The 15 minute cities is an urban planning concept where neighborhoods provide residents with the basic things they need: shops, schools, parks, leisure options, health care within a 15-minute radius by foot or bike.
It is supposed to improve the standard of living for residents, make things easier for pedestrians and cyclists, and reduce the use of cars thus cutting down on emissions. The aim is to make cities more livable and connected, with less private car use meaning cleaner air, greener streets and lower levels of planet-heating pollution.
Carlos Moreno, a professor at the Sorbonne University in France, is credited with first coining the term 15-minute cities, but this broad concept is not new to the globe.
In Paris, Mayor Anne Hidalgo based her 2020 reelection campaign, in part, on a plan to create 15-minute cities. The city has banned cars from parts of the Seine, added hundreds of miles of cycling routes and created mini parks.

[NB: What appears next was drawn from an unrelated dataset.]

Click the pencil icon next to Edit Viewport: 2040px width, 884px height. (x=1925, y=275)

Even some US cities have taken up the idea. Portland introduced 20-minute neighborhoods more than a decade ago, while O’Fallon, Illinois, recently published a strategy to “grow from a typical suburban community to a community with everything you need within 15-minutes.”

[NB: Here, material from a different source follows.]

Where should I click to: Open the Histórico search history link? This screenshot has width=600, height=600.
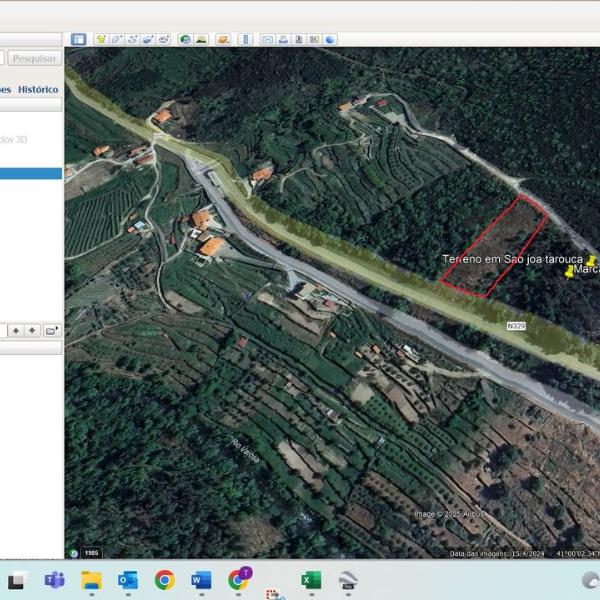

Supporters of 15-minute cities include the worldwide C40 cities alliance plus the United Nations and the World Economic Forum targets of numerous false claims that are subject to frequent fact-checks.
Among moderate critics of the concept, Toronto-based urban planning lecturer and author Jay Pitter has argued it cannot be transposed from European to North American cities and could worsen inequality by spurring gentrification according to a report of the Firstpost.
“The sickos at the UN/WEF plan to confiscate all polluted land and force the people into smart cities,” one recent tweet reads. “Resist. Make people aware. Wake up!! #Agenda2030.” read a tweet opposing this idea.
“The conspiracy theorists are right that you can’t make a real city out of self-contained enclaves – those would just be villages,” Carlo Ratti, an architect, engineer, and Professor at the Massachusetts Institute of Technology told CNN. In early February, UK politician Nick Fletcher raised a “conspiracy” in Parliament, calling 15-minute cities an “international socialist concept” and claimed that they “will cost us our personal freedom.”